Kurt Luedtke, Newspaperman Turned Screenwriter, Dies at 80

Mr. Luedtke then enrolled in the Medill School of Journalism at Northwestern University, but a summer internship at The Miami Herald turned into a full-time job, and he did not return to his studies. He married Eleanor Kruglinski, a fellow Herald reporter, in 1965, the same year they moved to Detroit, he to join The Free Press. She went into public relations and later became a vice president of the University of Detroit. She is his only immediate survivor.

At The Free Press, Mr. Luedtke became the first writer of Action Line, a column that cut through red tape and helped solve readers’ problems. It ran on the front page for 14 years and was copied throughout the newspaper industry.

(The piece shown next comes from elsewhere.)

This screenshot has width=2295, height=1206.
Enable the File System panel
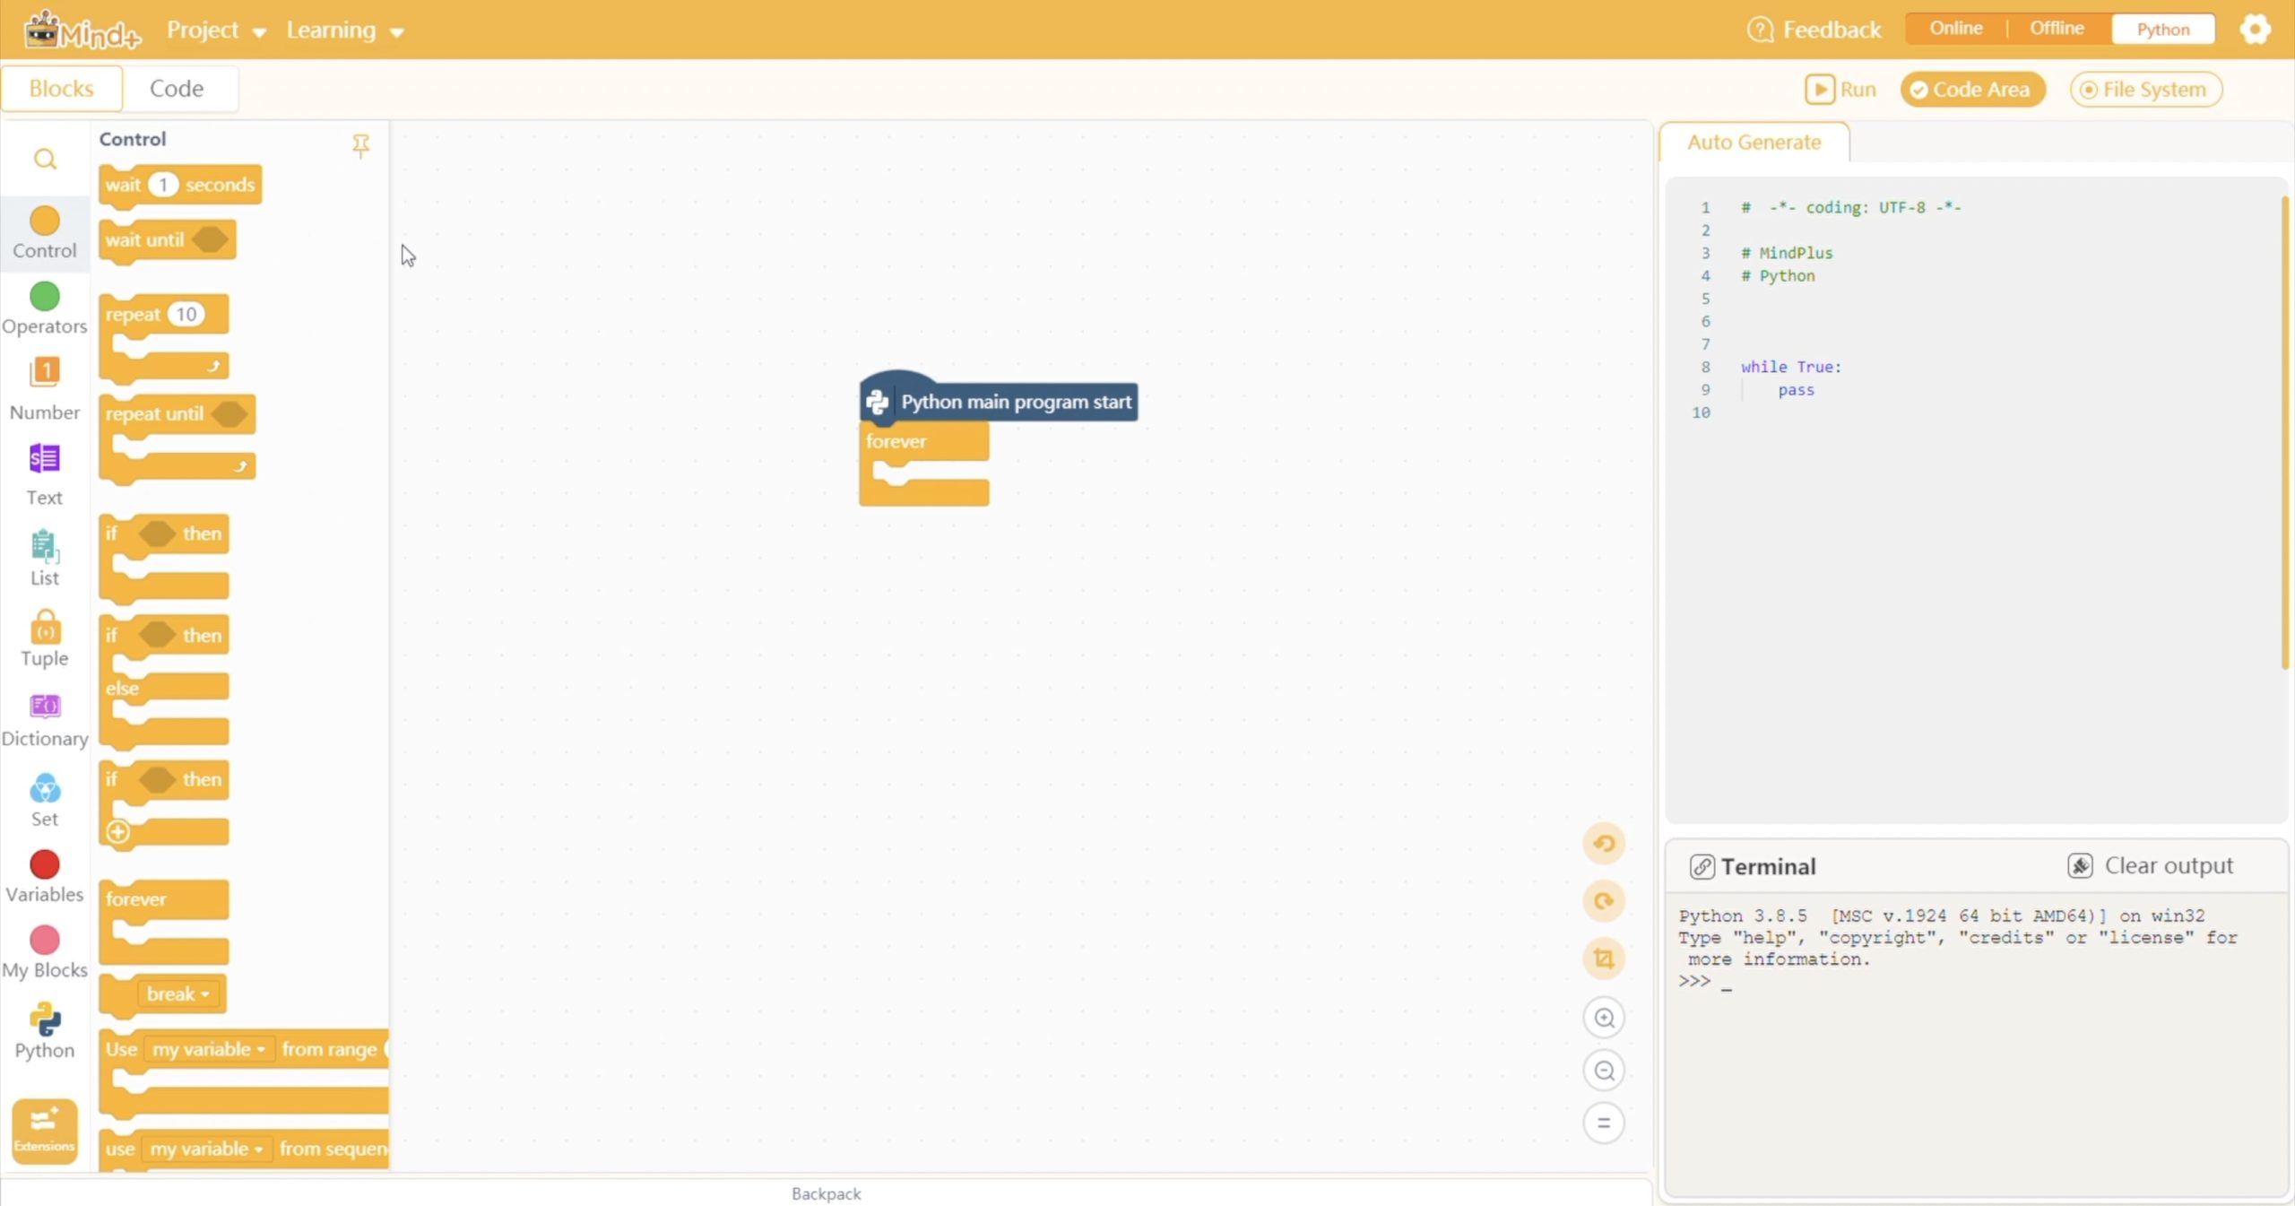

By 1967, he had been named assistant city editor. That summer, Detroit exploded in one of the most destructive periods of civil unrest in the nation’s history. Five days of violence, fueled by deep frustration with racism, unemployment and police brutality, left 43 people dead, most of them African-American. More than 1,300 buildings were burned, and the National Guard and Army were called in.

Mr. Luedtke joined his reporters on the streets, dodging bullets and bayonets. After the riots, he assembled notes from other reporters, who had conducted more than 300 interviews, and wrote a hard-hitting article that concluded that few of the 43 who died had been rioters and that their deaths had mostly been avoidable. The article was part of a Free Press package that won the 1968 Pulitzer Prize for spot news reporting.

He also wrote about how, during the rioting, the police had stormed the Algiers Hotel and killed three young Black men who were staying there. That infamous episode became the subject of a book, “The Algiers Motel Incident” (1968), by John Hersey, author of “Hiroshima” (1946), and of a critically acclaimed movie, “Detroit” (2017), directed by Kathryn Bigelow.